Jack looked at her in disbelief, running a frustrated hand through his blonde hair, his other hand throwing the absinthe bottle against the nearest wall where it promptly smashed. Neither of them seemed to care, and the establishment was undoubtedly used to loud noises. Jack was angry. Not at her, but at the situation. At the world, or whatever higher power there may be, for having put the both of them through this hell and still denying them a peaceful reunion. Hadn't they both lost enough already?
"I looked for you, Rose. I've been looking for you every day for two years, and I've finally found you. You didn't make it easy, and now that I have I'm not going to just give up. I don't care what's happened. I don't care what you've been doing or why. I still love you, and I'll never stop. I'll never give up until you understand that." Jack now had tears in his own eyes as he straightened the stool he had previously been sitting on, and claimed it again, hands thrust deep into the pockets of his brown trousers.
"If you're going to stay here, you'll have to pay the difference." Rose's expression was still icy, displaying no emotion. Jack's jaw clenched.
"Fine," he said fishing a wad of bills out of his shirt pocket, and thrusting them toward her. "For the price I'm paying I assume you wouldn't mind if I stole a smoke." He reached past her onto the vanity top, his had brushing her bruised knuckles in an attempt to get her expression to change, before he grabbed the cigarette tin.

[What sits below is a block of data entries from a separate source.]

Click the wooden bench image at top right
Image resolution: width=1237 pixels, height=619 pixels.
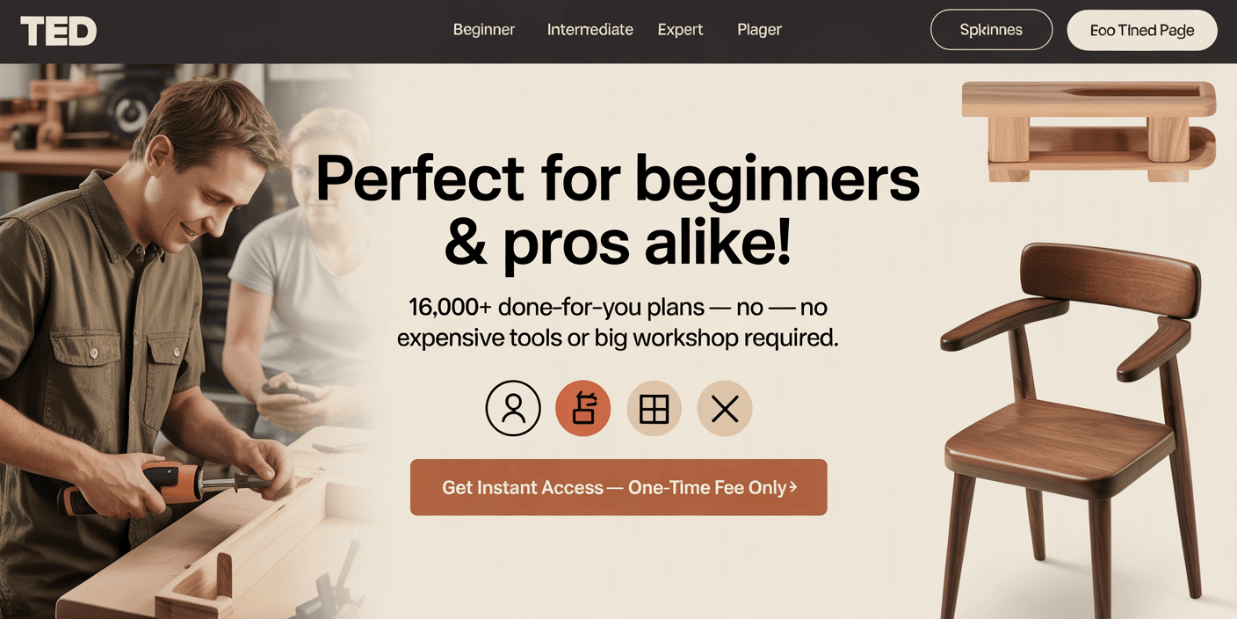click(x=1089, y=131)
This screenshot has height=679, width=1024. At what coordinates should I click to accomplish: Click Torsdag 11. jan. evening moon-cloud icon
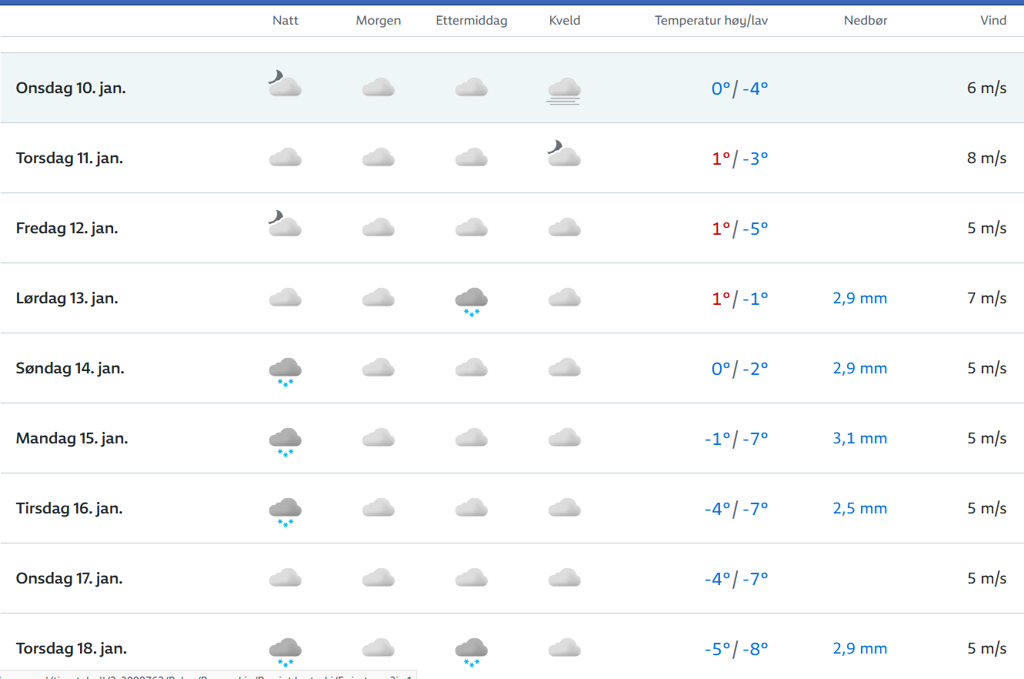[x=564, y=155]
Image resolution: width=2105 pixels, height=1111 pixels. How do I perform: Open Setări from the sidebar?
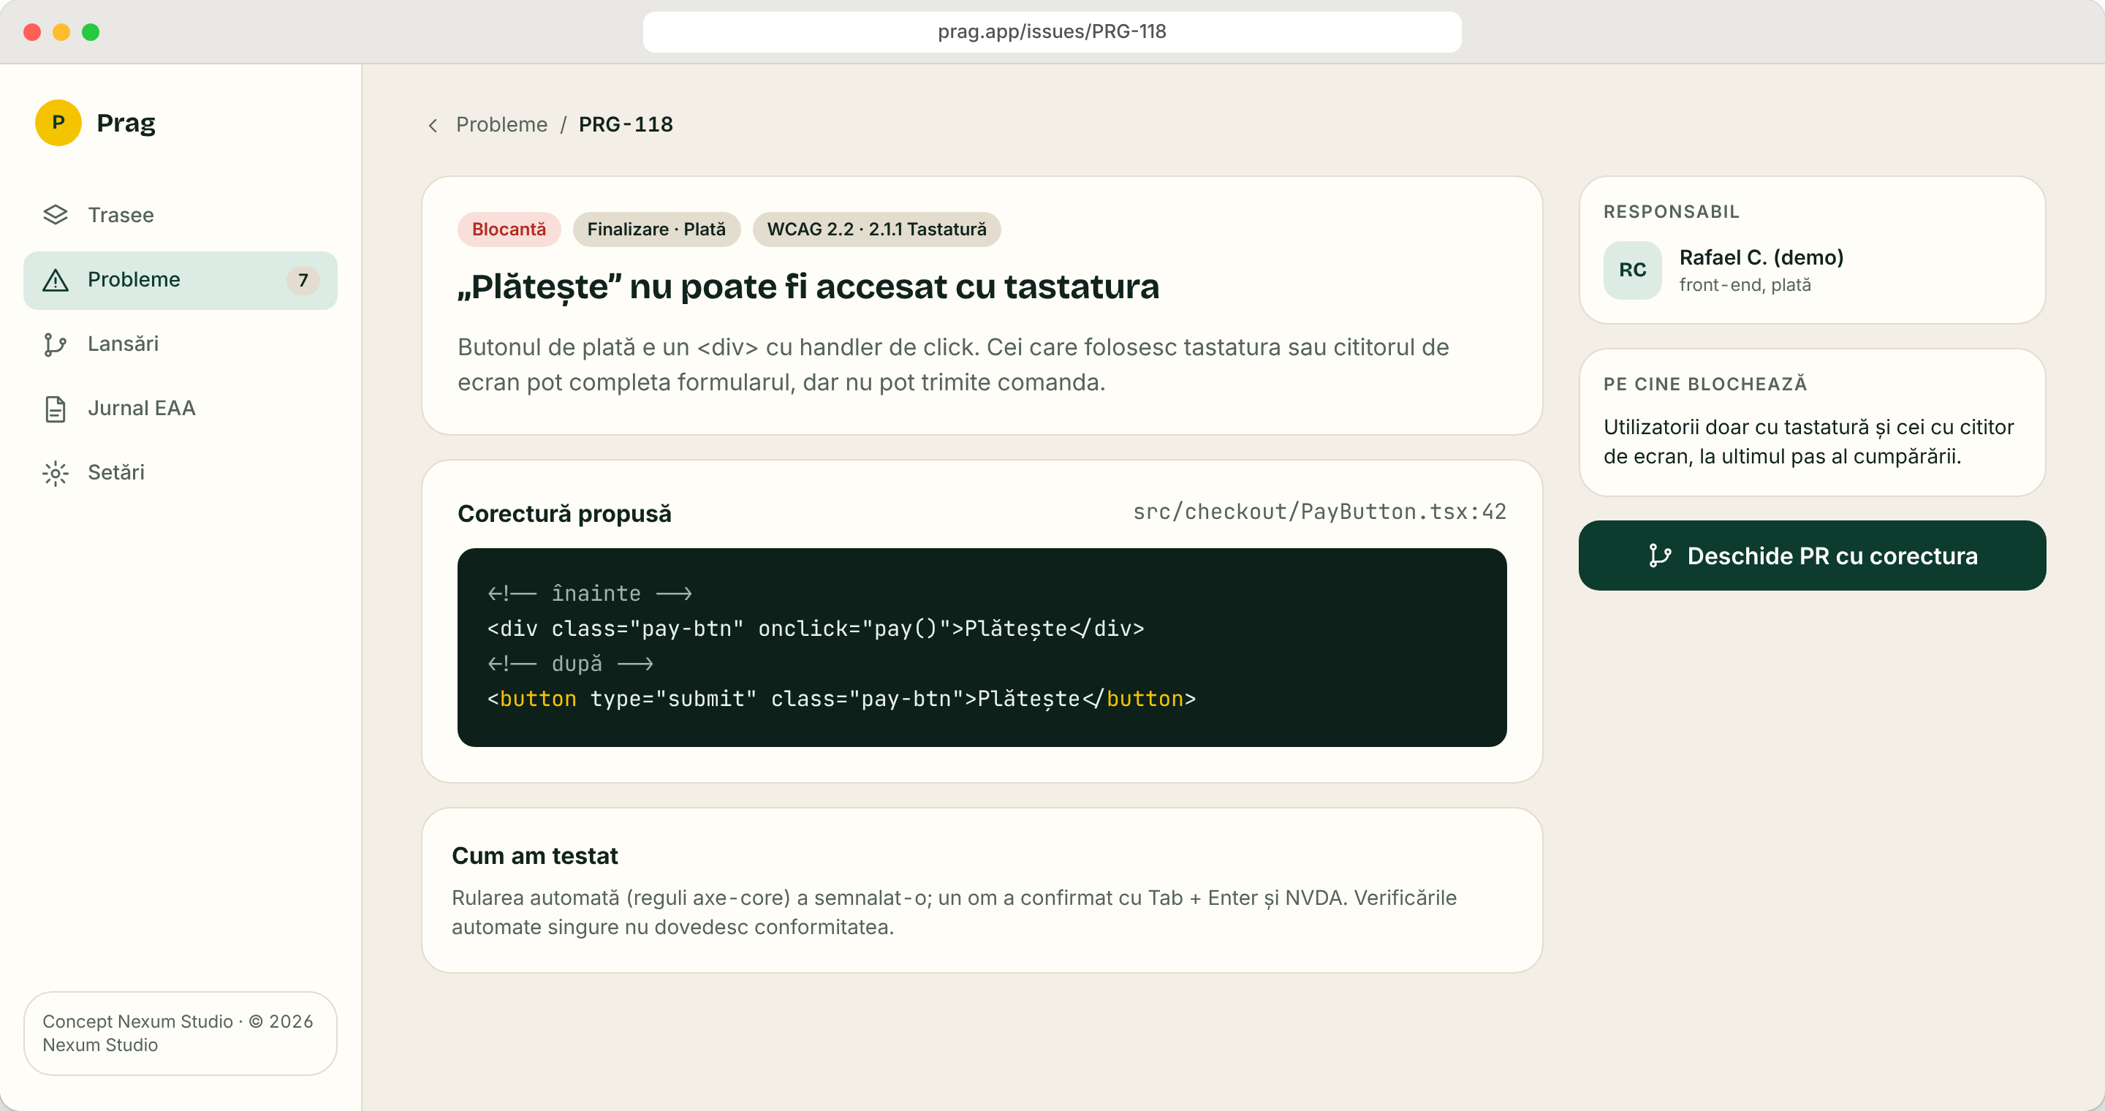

He watched her carefully as she unrolled the bills. All $100: A veritable fortune. Her eyebrows rose in disbelief and then furrowed in anger.
"And just what services do you think you're buying tonight, Mr. Dawson? Certainly if you've spent all this time looking for me with such romantic notions you wouldn't be paying for such a common, lowly whore."
"No services, ma'am. Just a room is all. This room, and your company. Surely that is well enough over your hourly rate to cover for months, if need be. I'm sure Mistress Beauville won't object." He fought to keep his expression as cool and emotionless as hers. "I'm not leaving here unless you leave with me." He reached past her again, this time brushing his hand against her bruised shoulder in order to light his cigarette on her burning candle.
Yes, he would stay for however long it was necessary. He certainly had the means to now. He would stay until her resolve faltered, or he was able to get her to open up to him. Whichever came first.